PJ desmantela rede que terá permitido a oito mil pessoas revalidar carta com falsos atestados médicos
Departamento de Investigação Criminal da Guarda deteve oito pessoas, incluindo dois médicos, num processo em que foram constituídas arguidas cerca de 400 pessoas. Esquema envolve três escolas de condução.
A Polícia Judiciária anunciou esta quarta-feira a detenção de oito pessoas, incluindo dois médicos, no âmbito da chamada Operação Consulta Zero, que desmantelou uma rede que terá permitido a oito mil pessoas revalidar a carta de condução com falsos atestados médicos. Os utilizadores desta alegada associação criminosa terão obtido o certificado de aptidão física e mental sem serem sujeitos a qualquer consulta de avaliação pessoal, recorrendo a um esquema que envolverá pelo menos três médicos (um dos quais faleceu recentemente) e três escolas de condução.

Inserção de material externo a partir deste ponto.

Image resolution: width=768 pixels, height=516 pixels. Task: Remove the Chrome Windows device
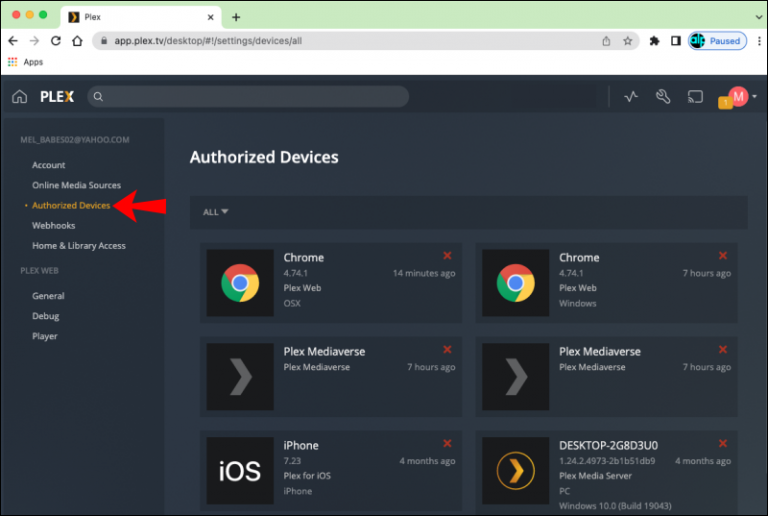click(x=723, y=256)
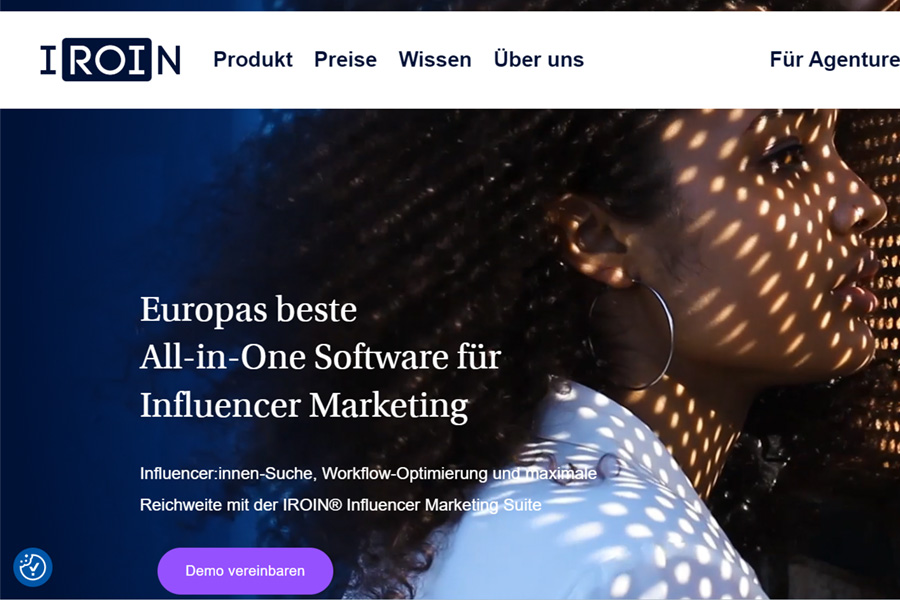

Os clínicos cobrariam entre 20 e 30 euros por atestado, tendo passado cada um mais de dois mil certificados nos últimos quatro anos. Alguns dos beneficiários são idosos com mais de 80 anos, havendo um com 92 anos que se encontra num lar devido a uma doença degenerativa que renovou recentemente a carta. “Muitas vezes são os familiares destas pessoas, preocupadas com o risco de elas conduzirem sem estarem em condições, que fazem a denúncia”, explica ao PÚBLICO um responsável ligado à investigação.
Já esta quarta-feira à tarde, a Secção Regional do Centro da Ordem dos Médicos veio informar que remeteu de “imediato” o caso para análise no respectivo órgão disciplinar. “Os trâmites irão desenrolar-se no Conselho Disciplinar Regional do Centro da Ordem dos Médicos a quem compete analisar e julgar eventuais infracções à deontologia e ao exercício da profissão médica”, afirma a instituição, que refere igualmente que solicitou informações às entidades competentes sobre o envolvimento dos médicos neste caso.
Além dos clínicos, foram detidos responsáveis das escolas de condução envolvidas e comerciantes de papelarias ou quiosques que tratavam de todo o processo de revalidação, incluindo do atestado, mediante o pagamento de uma comissão.
O Departamento de Investigação Criminal da Guarda diz, num comunicado, que já foram constituídas arguidas neste processo cerca de 400 pessoas. “A Polícia Judiciária, através do Departamento de Investigação Criminal da Guarda, identificou e deteve oito indivíduos suspeitos de integrarem uma associação criminosa, responsável pela prática de crimes de corrupção no sector privado, falsificação de documentos e outros ilícitos”, adianta a nota, que especifica mais dois crimes: evasão fiscal e branqueamento de capitais.
As detenções ocorreram esta terça-feira, na sequência da realização de três dezenas de buscas, domiciliárias e outras, com participação das competentes autoridades judiciárias e representante da Ordem dos Médicos. Os investigadores já identificaram “milhares de condutores, três escolas de condução, quatro estabelecimentos comerciais, que também prestam diversos serviços especializados, designadamente como intermediários junto do Instituto de Mobilidade e Transportes (IMT), e, pelo menos, dois médicos, com aqueles conluiados, todos maioritariamente residentes e sediados nos concelhos do Fundão, Covilhã, Castelo Branco e Idanha-a-Nova”.
A PJ garante que a operação, que contou com a presença de cerca de 50 operacionais daquela polícia, incluindo vários peritos de contabilidade e informática, permitiu a apreensão de “relevantes elementos de prova”.
Os detidos, sete homens e uma mulher, com idades compreendidas entre os 42 e os 74 anos, vão ser apresentados perante um juiz de instrução, que dirigirá os respectivos interrogatórios judiciais e determinará a eventual aplicação de medidas de coacção.